Information below:

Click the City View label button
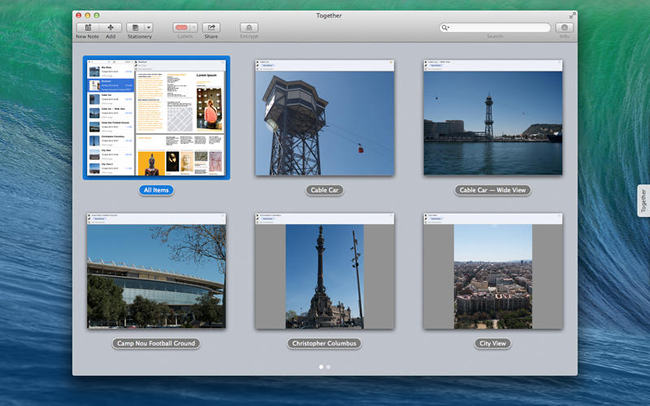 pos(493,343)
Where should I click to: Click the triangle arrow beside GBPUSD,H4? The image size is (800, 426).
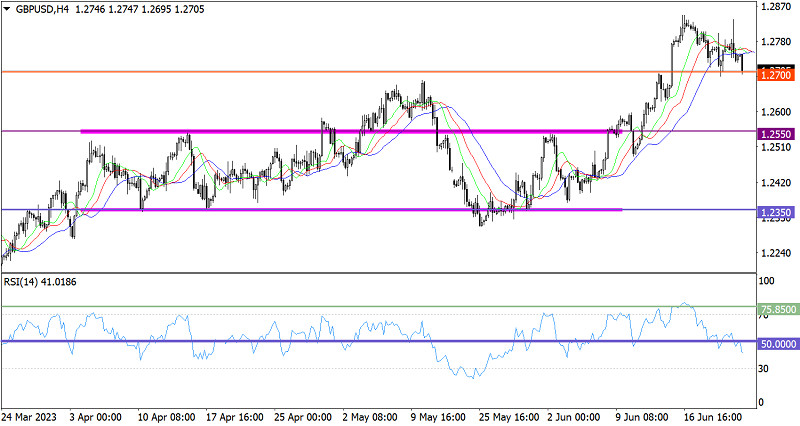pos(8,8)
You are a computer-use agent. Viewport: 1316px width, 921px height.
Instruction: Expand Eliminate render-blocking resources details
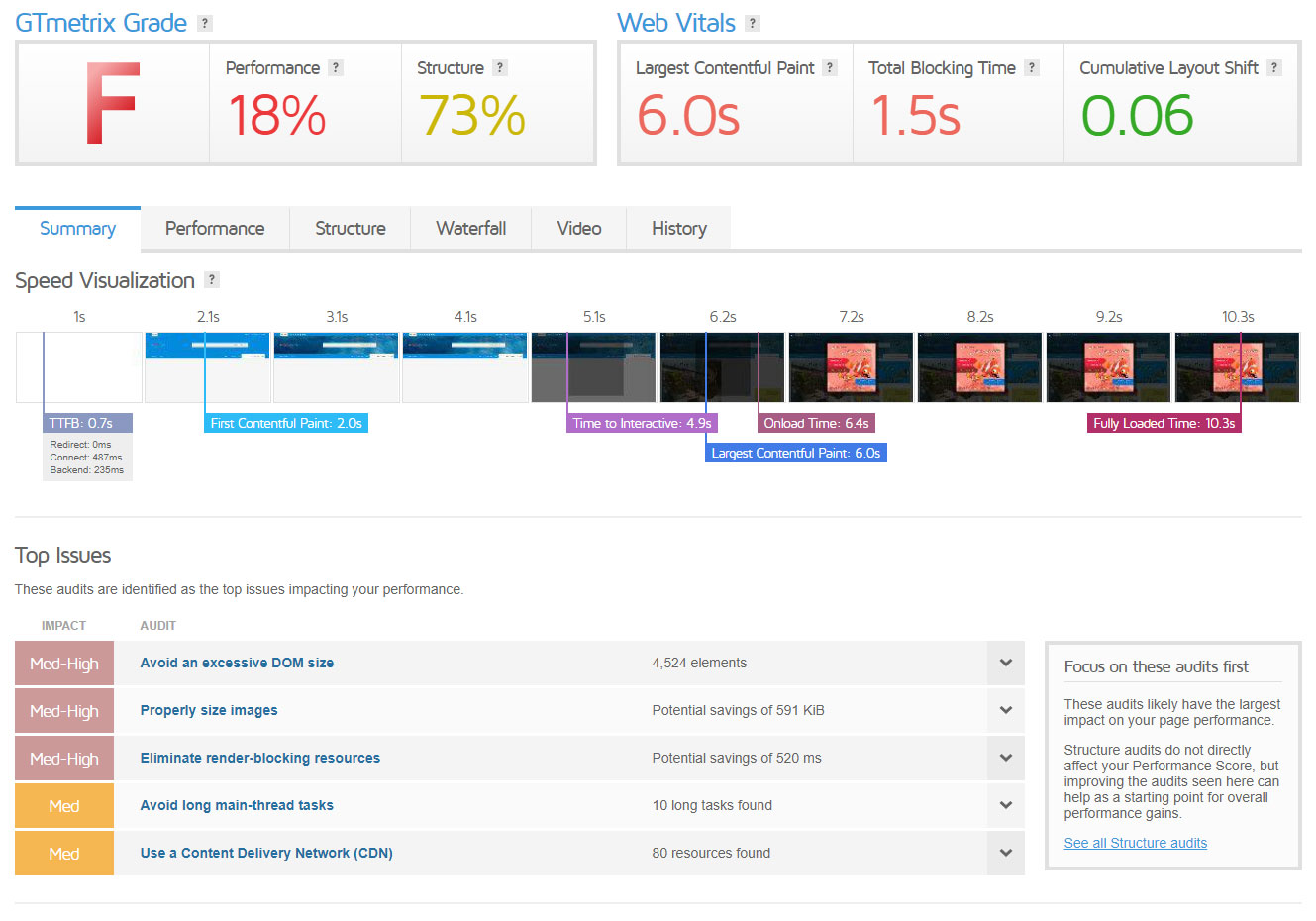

End of Information.

== Task instructions ==
Would you retype all the lines shown above, exactly as written and without any picture?

== Answer space ==
Click the City View label button
 pos(493,343)
Where should I click to: Click the triangle arrow beside GBPUSD,H4? The image size is (800, 426).
pos(8,8)
You are a computer-use agent. Viewport: 1316px width, 921px height.
Instruction: Expand Eliminate render-blocking resources details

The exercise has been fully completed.